MLLMCelltype
Cell type annotation for single-cell RNA-seq using multi-LLM consensus
Install / Use
/learn @cafferychen777/MLLMCelltypeREADME
mLLMCelltype: Multi-LLM Consensus Framework for Cell Type Annotation
mLLMCelltype is a multi-LLM consensus framework for automated cell type annotation in single-cell RNA sequencing (scRNA-seq) data. The framework integrates multiple large language models including OpenAI GPT-5.2, Anthropic Claude-4.6/4.5, Google Gemini-3, X.AI Grok-4, DeepSeek-V3, Alibaba Qwen3, Zhipu GLM-4, MiniMax, Stepfun, and OpenRouter to improve annotation accuracy through consensus-based predictions.
Abstract
mLLMCelltype is an open-source tool for single-cell transcriptomics analysis that uses multiple large language models to identify cell types from gene expression data. The software implements a consensus approach where multiple models analyze the same data and their predictions are combined, which helps reduce errors and provides uncertainty metrics. This methodology offers advantages over single-model approaches through integration of multiple model predictions. mLLMCelltype integrates with single-cell analysis platforms such as Scanpy and Seurat, allowing researchers to incorporate it into existing workflows. The method does not require reference datasets for annotation.

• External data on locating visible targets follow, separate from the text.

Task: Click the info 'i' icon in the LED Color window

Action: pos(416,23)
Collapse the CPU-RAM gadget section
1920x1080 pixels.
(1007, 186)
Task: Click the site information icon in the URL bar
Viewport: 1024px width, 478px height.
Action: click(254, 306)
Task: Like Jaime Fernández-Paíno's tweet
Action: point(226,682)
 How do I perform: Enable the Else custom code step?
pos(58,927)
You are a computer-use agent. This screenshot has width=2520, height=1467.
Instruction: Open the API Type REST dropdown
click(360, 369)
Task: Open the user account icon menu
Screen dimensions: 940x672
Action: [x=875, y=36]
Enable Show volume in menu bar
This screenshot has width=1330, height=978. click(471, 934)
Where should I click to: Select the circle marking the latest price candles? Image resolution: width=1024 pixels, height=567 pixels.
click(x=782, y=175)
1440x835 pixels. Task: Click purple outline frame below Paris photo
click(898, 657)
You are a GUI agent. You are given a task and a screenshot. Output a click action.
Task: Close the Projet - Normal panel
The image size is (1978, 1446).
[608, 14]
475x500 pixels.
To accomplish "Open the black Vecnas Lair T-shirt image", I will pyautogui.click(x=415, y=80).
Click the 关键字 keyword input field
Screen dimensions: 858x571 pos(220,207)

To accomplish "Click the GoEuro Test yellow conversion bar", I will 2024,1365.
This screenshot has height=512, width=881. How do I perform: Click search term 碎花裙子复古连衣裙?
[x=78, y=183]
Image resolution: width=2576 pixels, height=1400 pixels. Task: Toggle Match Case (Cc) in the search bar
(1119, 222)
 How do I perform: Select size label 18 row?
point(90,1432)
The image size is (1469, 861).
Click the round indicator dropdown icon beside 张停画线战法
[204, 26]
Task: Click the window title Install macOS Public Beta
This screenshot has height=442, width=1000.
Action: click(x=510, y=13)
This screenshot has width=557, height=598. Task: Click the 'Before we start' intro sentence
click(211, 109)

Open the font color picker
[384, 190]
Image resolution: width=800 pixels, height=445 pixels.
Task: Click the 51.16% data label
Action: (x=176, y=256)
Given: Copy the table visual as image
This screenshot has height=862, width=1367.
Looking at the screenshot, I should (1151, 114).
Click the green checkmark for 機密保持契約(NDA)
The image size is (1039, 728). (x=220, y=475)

In our benchmarks (Yang et al., 2025), the consensus approach achieved up to 95% accuracy on tested datasets.
Table of Contents
Web Application: A browser-based interface is available at mllmcelltype.com (no installation required).
See also: FlashDeconv — cell type deconvolution for spatial transcriptomics (Visium, Visium HD, Stereo-seq).
Key Features
- Multi-LLM Consensus: Integrates predictions from multiple LLMs to reduce single-model limitations and biases
- Model Support: Compatible with 10+ LLM providers including OpenAI, Anthropic, Google, and others
- Iterative Discussion: LLMs evaluate evidence and refine annotations through multiple rounds of discussion
- Uncertainty Quantification: Provides Consensus Proportion and Shannon Entropy metrics to identify uncertain annotations
- Cross-Model Validation: Reduces incorrect predictions through multi-model comparison
- Noise Tolerance: Maintains accuracy with imperfect marker gene lists
- Hierarchical Annotation: Supports multi-resolution analysis with consistency checks
- Reference-Free: Performs annotation without pre-training or reference datasets
- Documentation: Records complete reasoning process for transparency
- Integration: Compatible with Scanpy/Seurat workflows and marker gene outputs
- Extensibility: Supports addition of new LLMs as they become available
For changelog and updates, see NEWS.md.
Installation
R Version
# Install from CRAN (recommended)
install.packages("mLLMCelltype")
# Or install development version from GitHub
devtools::install_github("cafferychen777/mLLMCelltype", subdir = "R")
Python Version
Quick Start: Try mLLMCelltype in Google Colab without any installation. Click the badge above to open an interactive notebook with examples and step-by-step guidance.
# Install from PyPI
pip install mllmcelltype
# Or install from GitHub (note the subdirectory parameter)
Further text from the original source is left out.